Each line of the data below that carries the word "computer" needs to be copied.

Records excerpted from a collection
──────

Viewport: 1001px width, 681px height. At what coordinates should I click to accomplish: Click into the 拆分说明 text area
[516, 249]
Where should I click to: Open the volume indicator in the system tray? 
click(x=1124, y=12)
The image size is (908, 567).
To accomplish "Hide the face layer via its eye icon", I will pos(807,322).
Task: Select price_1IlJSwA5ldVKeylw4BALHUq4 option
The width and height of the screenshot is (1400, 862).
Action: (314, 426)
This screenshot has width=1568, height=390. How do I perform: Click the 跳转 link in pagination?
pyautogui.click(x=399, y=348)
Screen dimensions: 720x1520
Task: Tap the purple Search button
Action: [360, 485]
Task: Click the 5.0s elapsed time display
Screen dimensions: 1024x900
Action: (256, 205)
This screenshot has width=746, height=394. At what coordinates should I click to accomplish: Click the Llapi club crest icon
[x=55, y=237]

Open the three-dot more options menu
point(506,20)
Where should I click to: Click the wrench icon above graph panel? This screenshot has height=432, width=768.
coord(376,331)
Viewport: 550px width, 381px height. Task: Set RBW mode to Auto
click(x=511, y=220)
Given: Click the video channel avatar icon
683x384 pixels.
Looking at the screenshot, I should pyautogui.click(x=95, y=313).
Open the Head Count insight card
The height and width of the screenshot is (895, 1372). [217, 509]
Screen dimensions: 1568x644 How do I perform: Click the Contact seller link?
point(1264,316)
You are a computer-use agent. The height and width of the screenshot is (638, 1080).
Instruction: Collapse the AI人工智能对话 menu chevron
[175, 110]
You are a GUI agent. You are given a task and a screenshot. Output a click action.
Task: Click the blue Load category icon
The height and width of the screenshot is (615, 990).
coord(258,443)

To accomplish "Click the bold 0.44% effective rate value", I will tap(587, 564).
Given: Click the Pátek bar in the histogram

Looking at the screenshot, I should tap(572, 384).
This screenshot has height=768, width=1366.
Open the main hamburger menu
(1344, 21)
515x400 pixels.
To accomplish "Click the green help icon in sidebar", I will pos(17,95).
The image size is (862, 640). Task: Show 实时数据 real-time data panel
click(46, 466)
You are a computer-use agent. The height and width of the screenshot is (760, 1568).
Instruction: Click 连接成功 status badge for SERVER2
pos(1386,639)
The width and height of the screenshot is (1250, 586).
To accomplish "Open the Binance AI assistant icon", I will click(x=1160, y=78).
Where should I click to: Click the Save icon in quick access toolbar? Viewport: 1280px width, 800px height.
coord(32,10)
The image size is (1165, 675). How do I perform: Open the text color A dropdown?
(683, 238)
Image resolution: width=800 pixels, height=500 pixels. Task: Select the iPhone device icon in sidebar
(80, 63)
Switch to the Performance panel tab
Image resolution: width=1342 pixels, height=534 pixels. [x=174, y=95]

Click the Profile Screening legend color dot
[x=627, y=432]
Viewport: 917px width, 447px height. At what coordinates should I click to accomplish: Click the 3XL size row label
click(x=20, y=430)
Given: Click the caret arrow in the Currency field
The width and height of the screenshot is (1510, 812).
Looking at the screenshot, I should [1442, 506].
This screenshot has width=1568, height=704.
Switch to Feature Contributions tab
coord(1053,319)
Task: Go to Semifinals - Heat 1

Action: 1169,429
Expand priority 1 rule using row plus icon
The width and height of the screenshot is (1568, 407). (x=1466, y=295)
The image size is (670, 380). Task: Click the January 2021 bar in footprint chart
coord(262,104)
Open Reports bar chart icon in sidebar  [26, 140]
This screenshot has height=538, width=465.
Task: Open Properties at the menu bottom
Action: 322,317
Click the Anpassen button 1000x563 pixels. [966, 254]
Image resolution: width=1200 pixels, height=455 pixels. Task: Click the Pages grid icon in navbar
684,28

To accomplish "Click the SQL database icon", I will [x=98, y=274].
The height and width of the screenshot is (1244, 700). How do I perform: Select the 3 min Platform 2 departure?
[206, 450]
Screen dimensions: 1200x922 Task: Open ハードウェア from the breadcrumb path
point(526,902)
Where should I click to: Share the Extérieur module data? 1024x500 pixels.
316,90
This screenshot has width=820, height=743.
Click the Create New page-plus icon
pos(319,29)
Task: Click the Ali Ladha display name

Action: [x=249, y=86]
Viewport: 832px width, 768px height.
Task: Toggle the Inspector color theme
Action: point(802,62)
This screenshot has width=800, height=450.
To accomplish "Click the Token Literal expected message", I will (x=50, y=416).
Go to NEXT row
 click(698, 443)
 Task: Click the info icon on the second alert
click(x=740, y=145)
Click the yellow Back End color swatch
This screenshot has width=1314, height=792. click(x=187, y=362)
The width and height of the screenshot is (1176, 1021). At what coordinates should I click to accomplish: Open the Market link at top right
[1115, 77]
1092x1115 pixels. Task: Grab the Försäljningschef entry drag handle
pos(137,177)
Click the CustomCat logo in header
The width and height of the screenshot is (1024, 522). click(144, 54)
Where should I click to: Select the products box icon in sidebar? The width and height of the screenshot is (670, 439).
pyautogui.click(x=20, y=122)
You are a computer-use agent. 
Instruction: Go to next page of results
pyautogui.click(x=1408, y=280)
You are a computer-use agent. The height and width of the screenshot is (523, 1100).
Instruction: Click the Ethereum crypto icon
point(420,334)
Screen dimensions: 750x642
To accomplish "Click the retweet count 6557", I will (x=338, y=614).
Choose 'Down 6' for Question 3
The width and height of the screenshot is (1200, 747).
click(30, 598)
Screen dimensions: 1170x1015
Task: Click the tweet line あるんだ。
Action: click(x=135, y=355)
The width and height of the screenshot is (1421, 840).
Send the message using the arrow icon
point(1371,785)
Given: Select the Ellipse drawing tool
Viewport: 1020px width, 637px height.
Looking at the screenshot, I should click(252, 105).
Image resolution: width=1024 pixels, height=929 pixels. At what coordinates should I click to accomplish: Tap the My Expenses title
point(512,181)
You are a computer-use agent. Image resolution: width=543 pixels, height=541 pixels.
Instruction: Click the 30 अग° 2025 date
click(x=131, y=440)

──────

**Response box:**
You are a computer-use agent. The height and width of the screenshot is (638, 1080).
You are a computer-use agent. The height and width of the screenshot is (760, 1568).
You are a computer-use agent. 
You are a computer-use agent. The height and width of the screenshot is (523, 1100).
You are a computer-use agent. Image resolution: width=543 pixels, height=541 pixels.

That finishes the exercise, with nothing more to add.